**Assignment**
Lines from the one containing "Enable Automatically force app updates" through the last line of the data are to be returned exactly, both ends included, minus any pictures.

**Data section**
┄┄┄┄┄┄┄┄┄┄┄┄┄┄┄┄┄┄┄┄

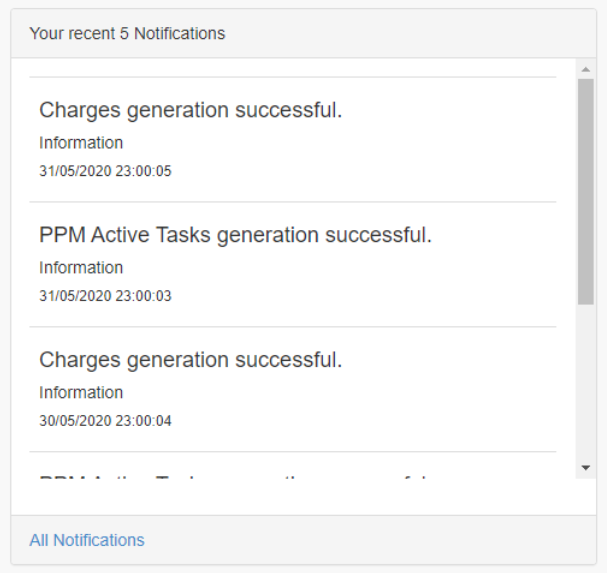Viewport: 607px width, 573px height.
Task: Click the Information label above the 30/05/2020 timestamp
Action: click(81, 393)
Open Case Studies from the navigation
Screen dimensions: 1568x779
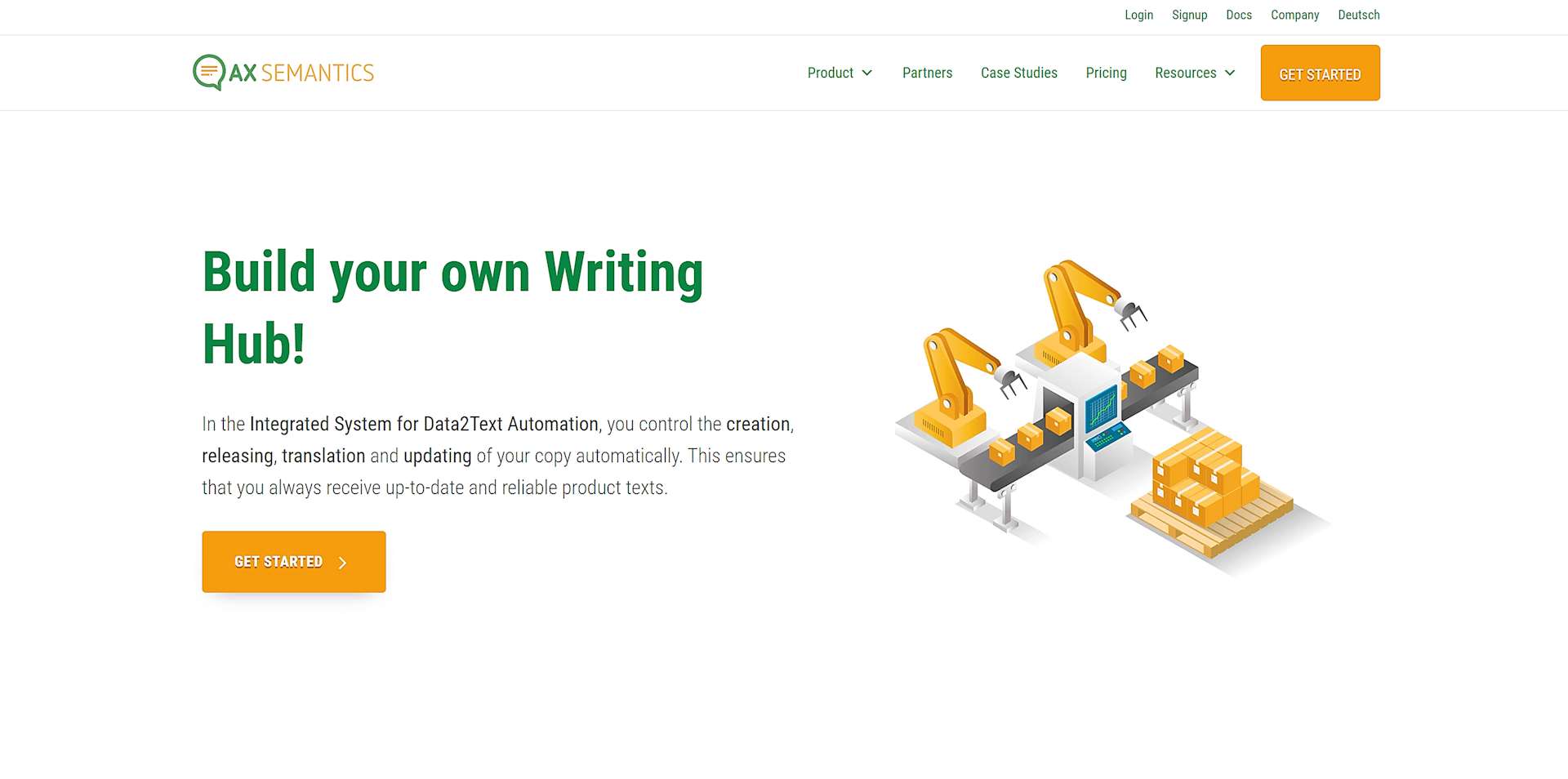click(x=1018, y=73)
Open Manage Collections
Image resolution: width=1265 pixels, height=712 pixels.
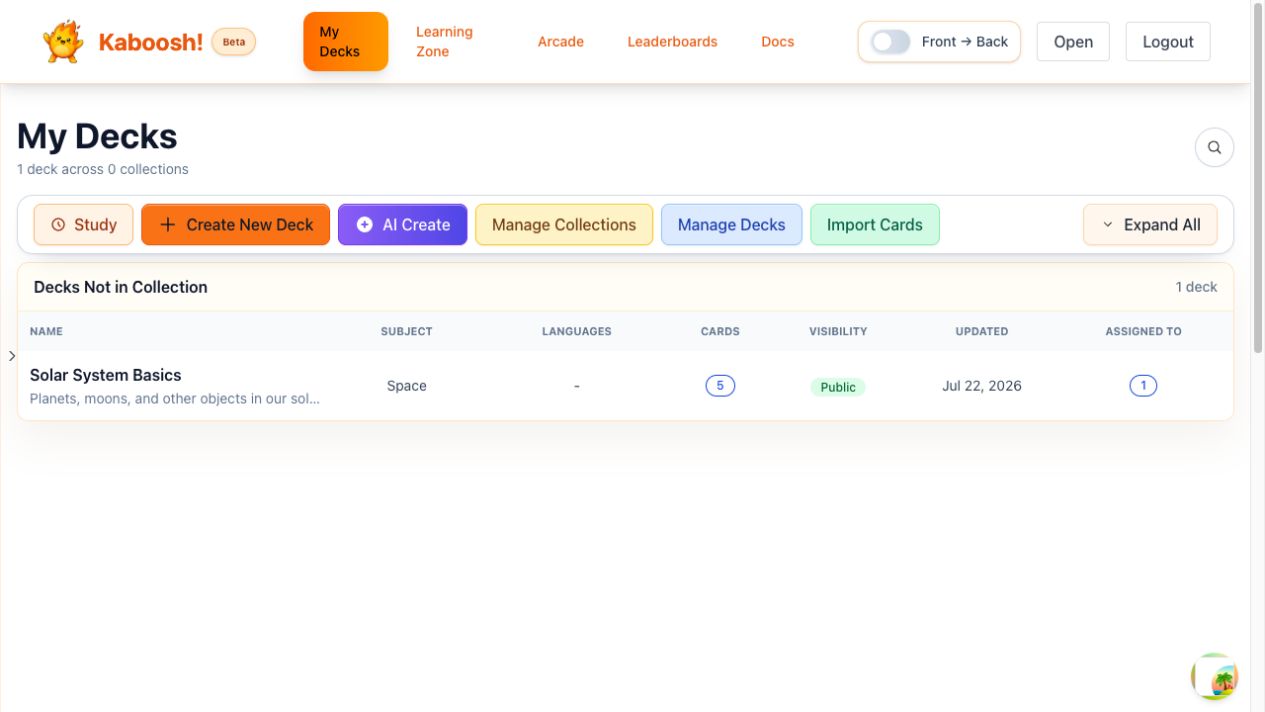564,225
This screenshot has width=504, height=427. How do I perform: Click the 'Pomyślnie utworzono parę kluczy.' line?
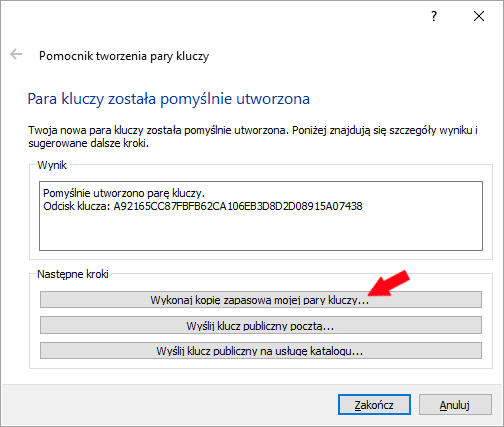pyautogui.click(x=124, y=193)
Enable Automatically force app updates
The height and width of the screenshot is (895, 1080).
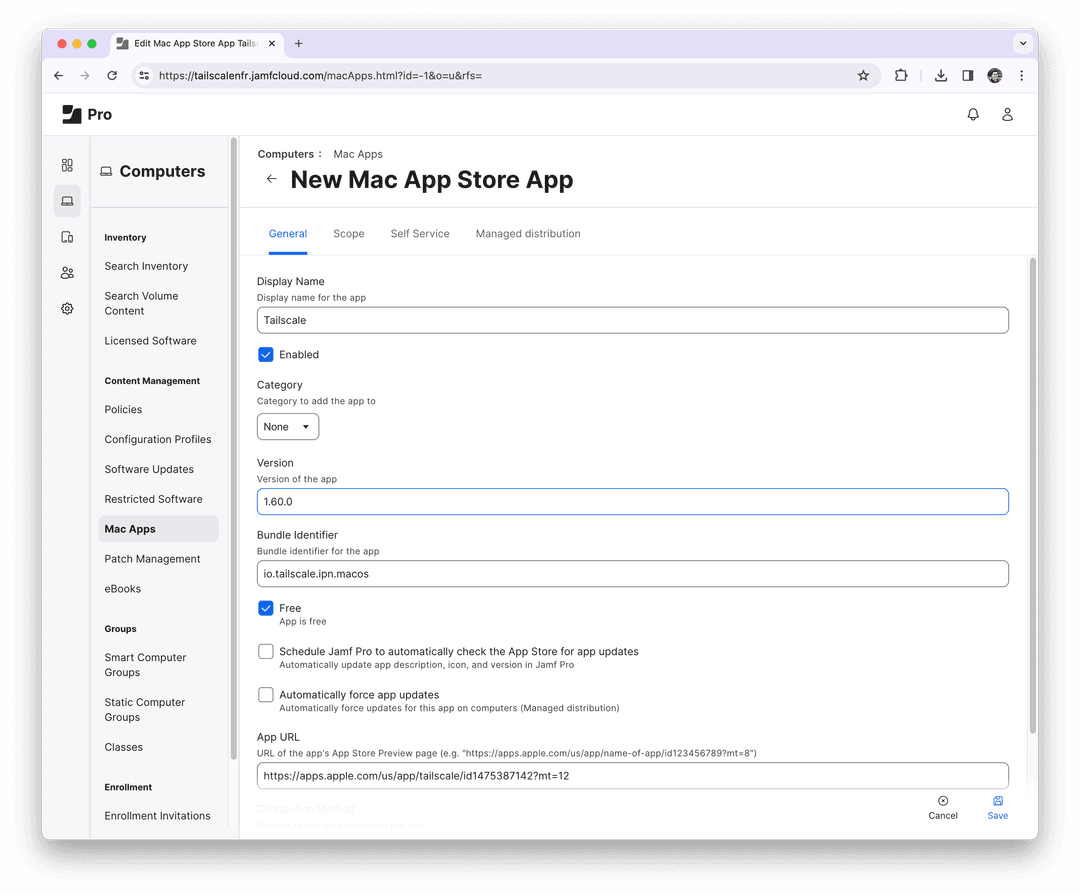tap(266, 695)
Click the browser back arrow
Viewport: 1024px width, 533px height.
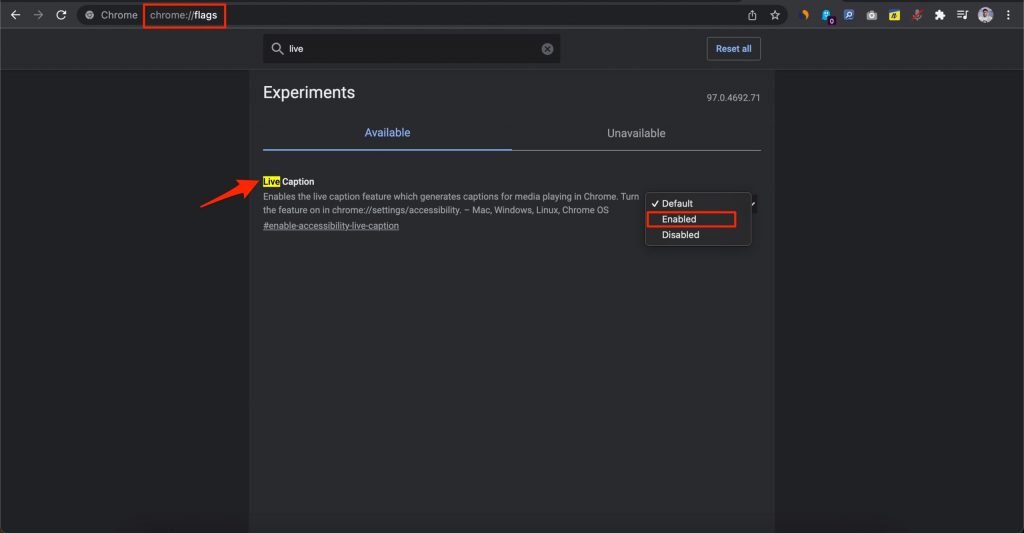point(15,15)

┄┄┄┄┄┄┄┄┄┄┄┄┄┄┄┄┄┄┄┄

**Task output**
Enable Automatically force app updates
The height and width of the screenshot is (895, 1080).
tap(266, 695)
Click the browser back arrow
Viewport: 1024px width, 533px height.
point(15,15)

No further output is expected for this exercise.